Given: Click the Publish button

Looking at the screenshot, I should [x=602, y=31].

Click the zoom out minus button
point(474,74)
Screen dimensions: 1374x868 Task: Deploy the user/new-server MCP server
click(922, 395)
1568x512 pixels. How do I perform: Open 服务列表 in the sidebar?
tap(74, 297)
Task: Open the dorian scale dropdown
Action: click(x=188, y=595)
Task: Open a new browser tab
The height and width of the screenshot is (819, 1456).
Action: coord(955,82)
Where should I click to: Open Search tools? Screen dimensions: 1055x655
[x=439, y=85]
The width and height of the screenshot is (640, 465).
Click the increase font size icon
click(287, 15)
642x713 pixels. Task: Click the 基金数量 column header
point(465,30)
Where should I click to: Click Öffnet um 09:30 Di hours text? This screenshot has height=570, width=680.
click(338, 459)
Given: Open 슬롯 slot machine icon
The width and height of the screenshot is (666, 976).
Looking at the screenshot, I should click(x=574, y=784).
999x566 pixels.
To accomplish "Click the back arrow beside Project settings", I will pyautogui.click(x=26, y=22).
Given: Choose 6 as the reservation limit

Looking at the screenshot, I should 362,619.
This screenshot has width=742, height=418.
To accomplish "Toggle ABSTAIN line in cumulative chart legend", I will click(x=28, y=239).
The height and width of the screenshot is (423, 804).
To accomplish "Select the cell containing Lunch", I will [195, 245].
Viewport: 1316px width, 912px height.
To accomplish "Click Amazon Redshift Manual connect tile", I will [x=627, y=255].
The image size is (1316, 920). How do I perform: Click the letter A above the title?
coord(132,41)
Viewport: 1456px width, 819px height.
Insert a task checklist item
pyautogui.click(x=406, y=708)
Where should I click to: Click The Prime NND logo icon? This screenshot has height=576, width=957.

* _Exercise directions_
Put every line of the items above into a numbered list, leaving out the blank lines.

* _Answer to this exercise_
1. Given: Click the Publish button
2. Looking at the screenshot, I should [x=602, y=31].
3. Click the zoom out minus button
4. point(474,74)
5. Screen dimensions: 1374x868 Task: Deploy the user/new-server MCP server
6. click(922, 395)
7. 1568x512 pixels. How do I perform: Open 服务列表 in the sidebar?
8. tap(74, 297)
9. Task: Open the dorian scale dropdown
10. Action: click(x=188, y=595)
11. Task: Open a new browser tab
12. The height and width of the screenshot is (819, 1456).
13. Action: coord(955,82)
14. Where should I click to: Open Search tools? Screen dimensions: 1055x655
15. [x=439, y=85]
16. The width and height of the screenshot is (640, 465).
17. Click the increase font size icon
18. click(287, 15)
19. 642x713 pixels. Task: Click the 基金数量 column header
20. point(465,30)
21. Where should I click to: Click Öffnet um 09:30 Di hours text? This screenshot has height=570, width=680.
22. click(338, 459)
23. Given: Open 슬롯 slot machine icon
24. The width and height of the screenshot is (666, 976).
25. Looking at the screenshot, I should click(x=574, y=784).
26. 999x566 pixels.
27. To accomplish "Click the back arrow beside Project settings", I will pyautogui.click(x=26, y=22).
28. Given: Choose 6 as the reservation limit
29. Looking at the screenshot, I should 362,619.
30. This screenshot has width=742, height=418.
31. To accomplish "Toggle ABSTAIN line in cumulative chart legend", I will click(x=28, y=239).
32. The height and width of the screenshot is (423, 804).
33. To accomplish "Select the cell containing Lunch", I will [195, 245].
34. Viewport: 1316px width, 912px height.
35. To accomplish "Click Amazon Redshift Manual connect tile", I will [x=627, y=255].
36. The image size is (1316, 920). How do I perform: Click the letter A above the title?
37. coord(132,41)
38. Viewport: 1456px width, 819px height.
39. Insert a task checklist item
40. pyautogui.click(x=406, y=708)
41. Where should I click to: Click The Prime NND logo icon? This screenshot has height=576, width=957.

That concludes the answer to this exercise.